Photothermal catalysis tests

The photothermal test of 100 mg of catalyst was conducted as follows: 100 mg of catalyst was transferred to a quartz tube reactor, and then a gaseous mixture of 10% H2–90% Ar (100 ml min−1) was fed into the reactor. The temperature was raised to 400 °C for 2.5 h. After cooling to room temperature under N2, the reaction gas was fed into the reaction vessel at a rate of 100 sccm. A gaseous mixture of 2.5% CO2–10% H2–87.5% N2 was supplied as the feeding gas. A xenon lamp (Microsolar 300) equipped with an AM 1.5 A G filter was used as the light source. The composition of the outlet gas was analyzed by an on-line gas chromatograph equipped with a flame ionization detector.
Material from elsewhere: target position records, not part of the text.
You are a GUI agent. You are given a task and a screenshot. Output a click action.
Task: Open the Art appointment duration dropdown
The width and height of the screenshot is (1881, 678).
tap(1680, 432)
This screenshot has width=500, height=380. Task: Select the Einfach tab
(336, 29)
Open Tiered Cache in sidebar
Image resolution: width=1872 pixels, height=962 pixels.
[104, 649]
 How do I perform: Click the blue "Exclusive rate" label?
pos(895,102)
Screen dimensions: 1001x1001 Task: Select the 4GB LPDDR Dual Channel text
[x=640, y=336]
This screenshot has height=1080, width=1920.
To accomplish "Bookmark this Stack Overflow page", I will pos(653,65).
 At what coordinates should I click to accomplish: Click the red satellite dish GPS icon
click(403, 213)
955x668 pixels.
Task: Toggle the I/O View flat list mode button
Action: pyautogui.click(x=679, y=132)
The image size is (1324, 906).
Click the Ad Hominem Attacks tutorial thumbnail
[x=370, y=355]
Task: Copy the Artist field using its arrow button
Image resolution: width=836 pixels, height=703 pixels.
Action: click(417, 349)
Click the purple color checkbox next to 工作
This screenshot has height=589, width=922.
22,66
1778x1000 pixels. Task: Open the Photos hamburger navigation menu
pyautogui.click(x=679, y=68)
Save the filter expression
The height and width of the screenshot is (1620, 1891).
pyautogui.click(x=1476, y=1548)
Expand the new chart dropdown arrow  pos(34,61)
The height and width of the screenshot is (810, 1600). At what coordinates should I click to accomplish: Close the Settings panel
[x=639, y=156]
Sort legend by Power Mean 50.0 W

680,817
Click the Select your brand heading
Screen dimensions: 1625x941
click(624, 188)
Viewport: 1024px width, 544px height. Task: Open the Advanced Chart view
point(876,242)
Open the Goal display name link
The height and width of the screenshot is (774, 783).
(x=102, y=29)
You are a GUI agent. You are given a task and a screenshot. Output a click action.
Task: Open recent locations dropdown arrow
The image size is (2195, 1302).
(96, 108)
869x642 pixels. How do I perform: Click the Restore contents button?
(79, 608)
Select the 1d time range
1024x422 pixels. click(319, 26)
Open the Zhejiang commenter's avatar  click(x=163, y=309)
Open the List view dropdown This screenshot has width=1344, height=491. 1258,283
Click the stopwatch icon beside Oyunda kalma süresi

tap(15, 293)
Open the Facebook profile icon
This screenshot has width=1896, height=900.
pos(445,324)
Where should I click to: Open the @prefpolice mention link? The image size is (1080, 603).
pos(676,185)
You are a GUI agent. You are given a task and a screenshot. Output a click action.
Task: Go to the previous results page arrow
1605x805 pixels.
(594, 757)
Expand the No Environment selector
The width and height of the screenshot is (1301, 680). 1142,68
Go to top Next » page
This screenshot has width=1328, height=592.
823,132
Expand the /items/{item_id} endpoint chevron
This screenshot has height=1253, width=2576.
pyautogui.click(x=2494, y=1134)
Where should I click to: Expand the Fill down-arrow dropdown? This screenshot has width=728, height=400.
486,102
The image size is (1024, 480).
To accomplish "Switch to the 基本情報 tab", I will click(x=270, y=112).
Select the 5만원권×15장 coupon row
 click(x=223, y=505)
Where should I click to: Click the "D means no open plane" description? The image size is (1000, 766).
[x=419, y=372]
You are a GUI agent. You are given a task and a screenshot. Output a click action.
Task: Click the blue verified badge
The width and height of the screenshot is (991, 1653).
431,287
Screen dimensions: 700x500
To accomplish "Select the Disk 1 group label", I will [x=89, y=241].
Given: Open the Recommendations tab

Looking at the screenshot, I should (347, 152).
Photothermal catalysis test with selective light absorber

To replace the electric heating system with the photothermal system, the reaction tube was coated with the sunlight-selective absorber (AlNx/Al foil), as shown in Fig. 1g and Supplementary Fig. 3, and this system was used as the light absorber to achieve a high temperature. One hundred milligrams of the sample was used to coat the inner wall of the tube, and then a gaseous mixture of 10% H2–90% Ar (100 ml min−1) was fed into the reactor. Then, the tube was irradiated with 2 suns (2 kW m−2) to achieve a high temperature for 2.5 h. After cooling to room temperature, the reaction gas, a mixture of 2.5% CO2 + 10% H2 + 87.5% N2, was introduced. The composition of the outlet gas was analyzed by an on-line gas chromatograph equipped with a flame ionization detector.

Outdoor catalysis tests

The outdoor tests were similar to the photothermal catalysis tests. The only difference was that ambient sunlight was the light source. The test day was June 30, 2018.

The CO2 methanation rate (η) of 7.5 L m−2 h−1 was calculated by the following formula:

$$\eta \left( {\mathrm{Lm}}^{-2} {\mathrm{h}} ^{-1} \right) = K \ast L \ast S \ast 60/0.018$$
(3)

K (= 87.9%) was the average CO2 conversion efficiency from 10:00 to 16:00 (shown in Fig. 5a), L was the gas flow rate (0.1 L min−1), S was the ratio of CO2 in the feed gas (2.10%), 60 was the time (60 min), and 0.018 m2 was the measured irradiation area.